» **ACTIVITY**
Output the whole listing exactly, with no pictures.

········

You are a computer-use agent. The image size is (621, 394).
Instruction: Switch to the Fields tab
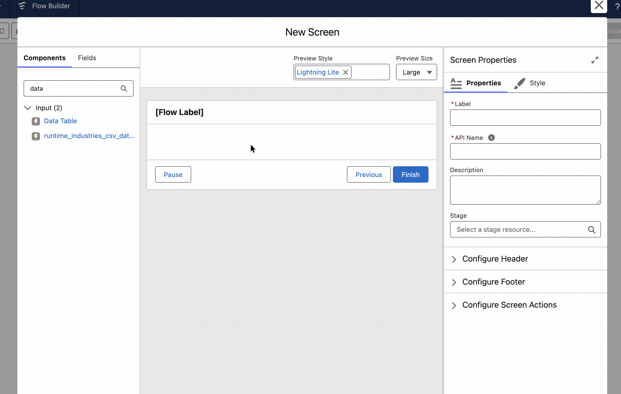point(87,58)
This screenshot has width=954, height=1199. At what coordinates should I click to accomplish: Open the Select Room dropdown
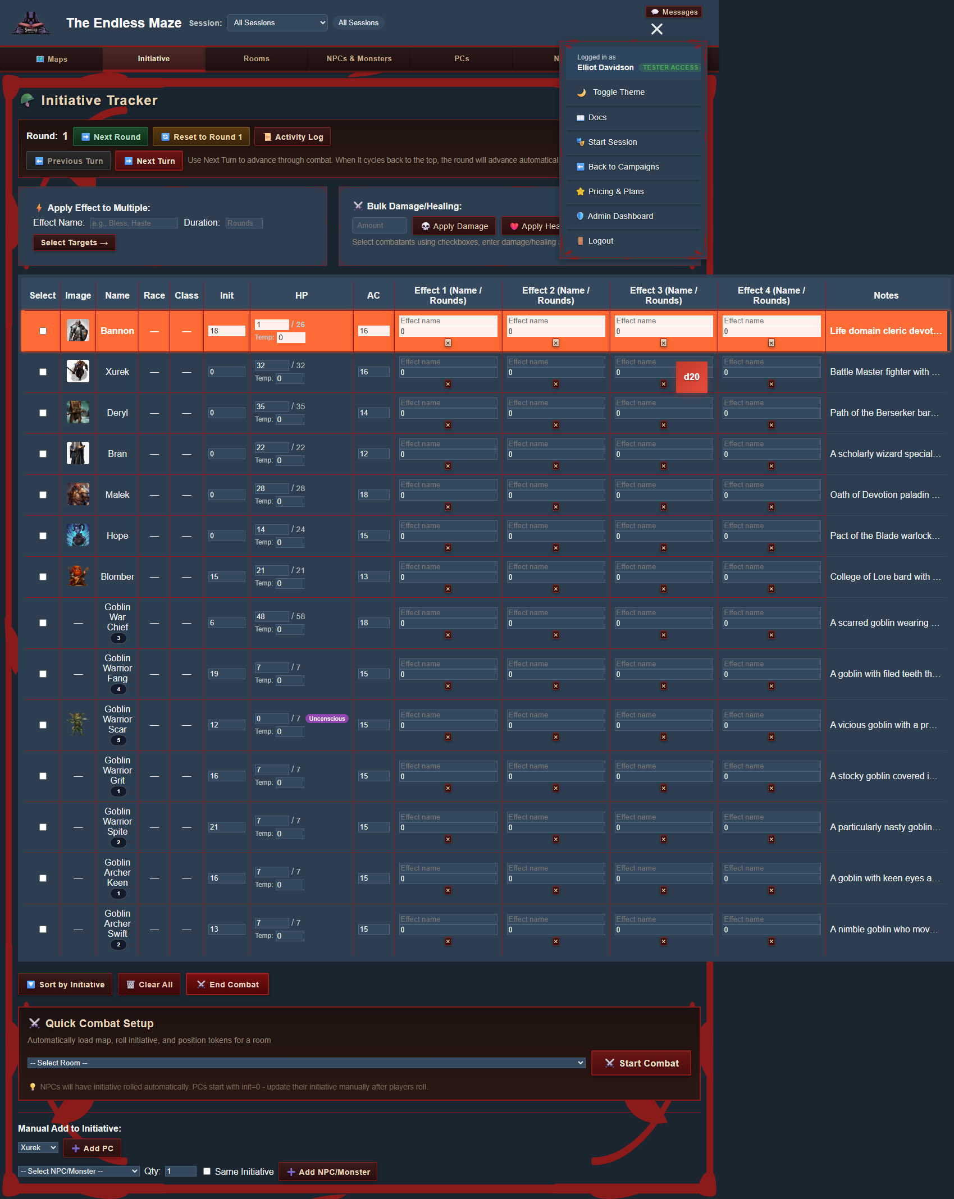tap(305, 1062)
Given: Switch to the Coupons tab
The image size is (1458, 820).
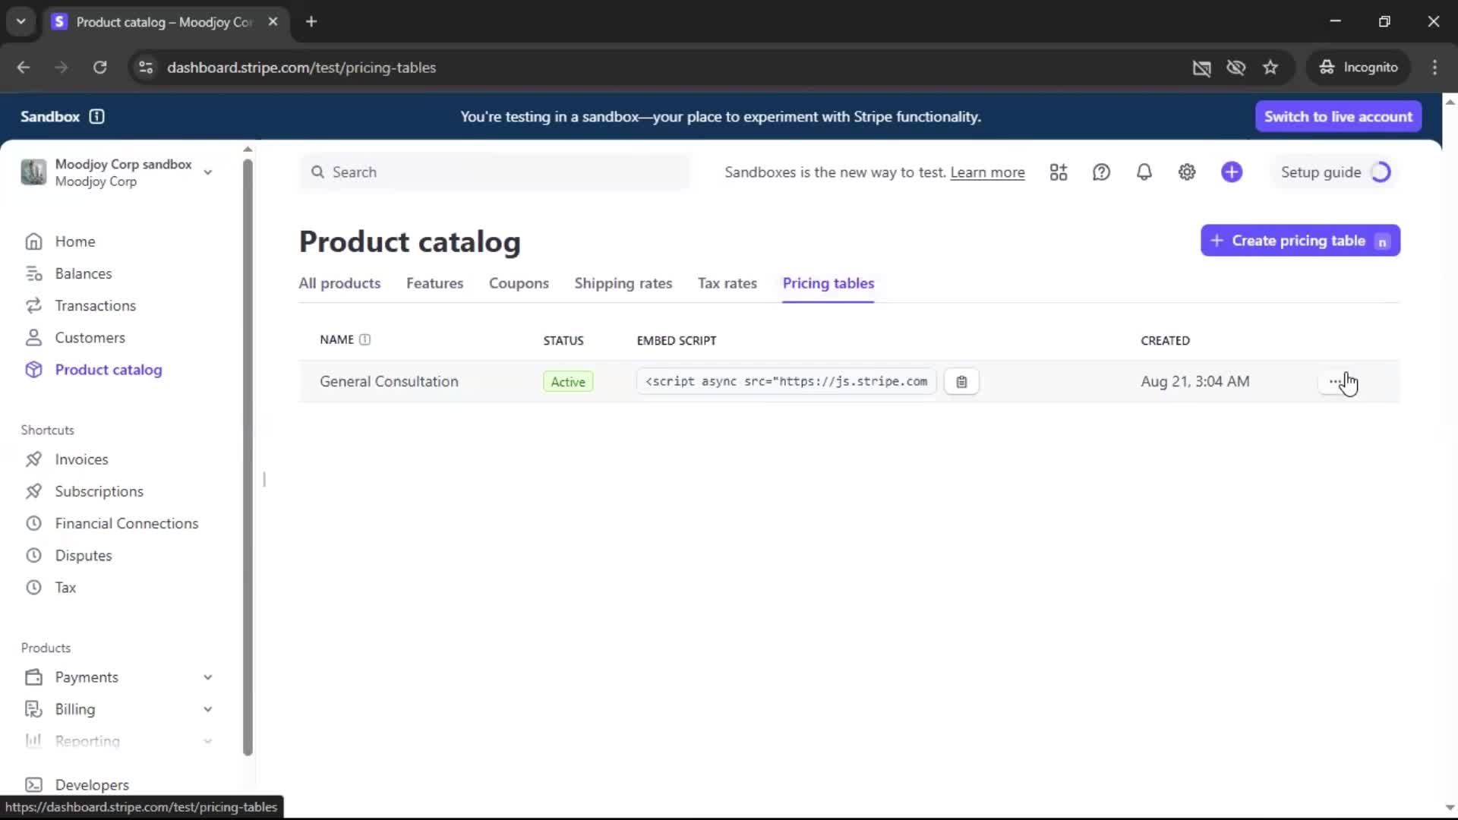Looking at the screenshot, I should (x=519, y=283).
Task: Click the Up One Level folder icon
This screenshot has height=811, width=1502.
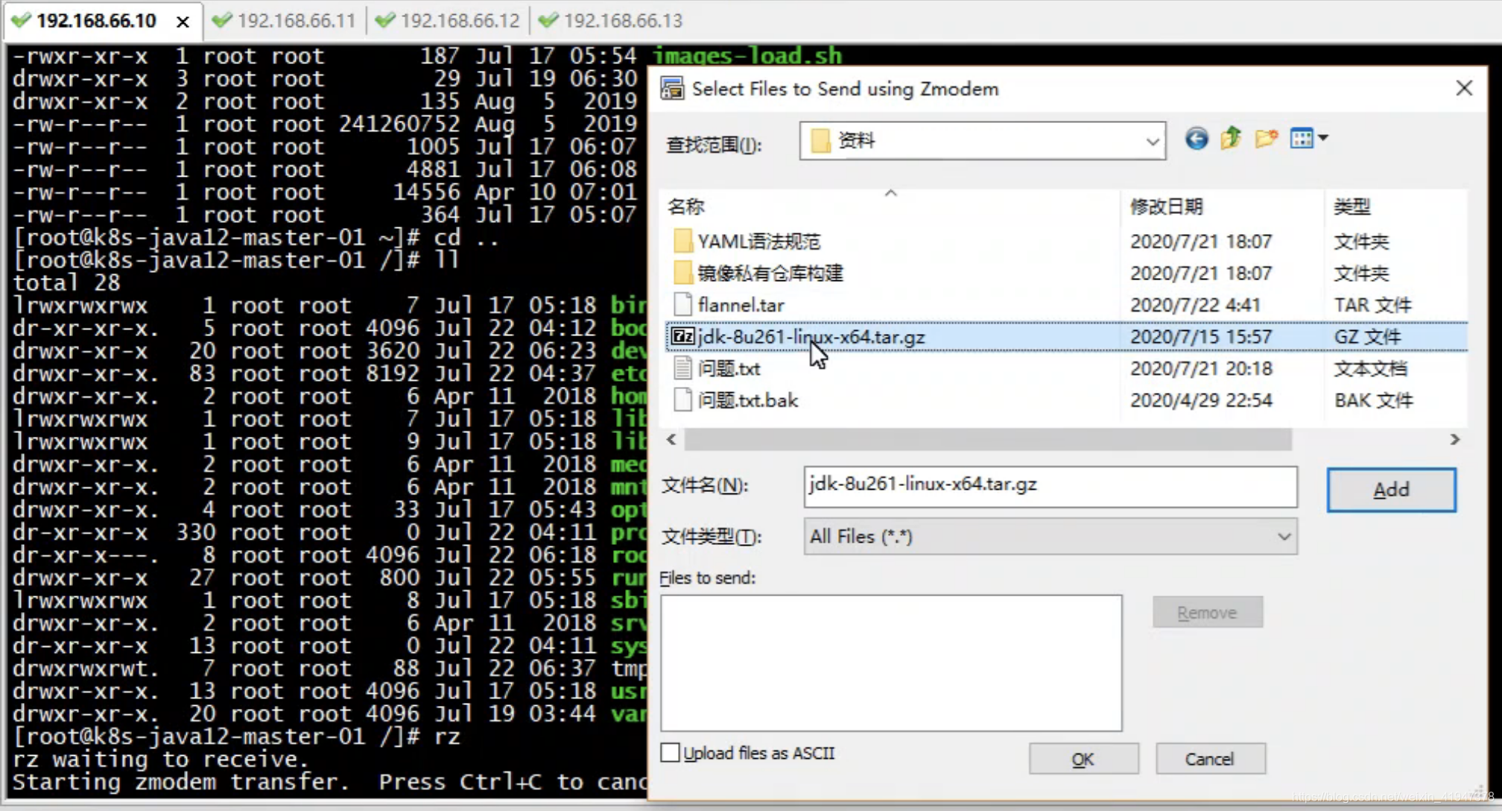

········

» **RESPONSE BOX**
You are a computer-use agent. The image size is (621, 394).
Instruction: Switch to the Fields tab
point(87,58)
This screenshot has width=954, height=1199. At what coordinates should I click to accomplish: Open the Select Room dropdown
tap(305, 1062)
Given: Switch to the Coupons tab
The image size is (1458, 820).
Looking at the screenshot, I should (x=519, y=283).
Task: Click the Up One Level folder icon
This screenshot has height=811, width=1502.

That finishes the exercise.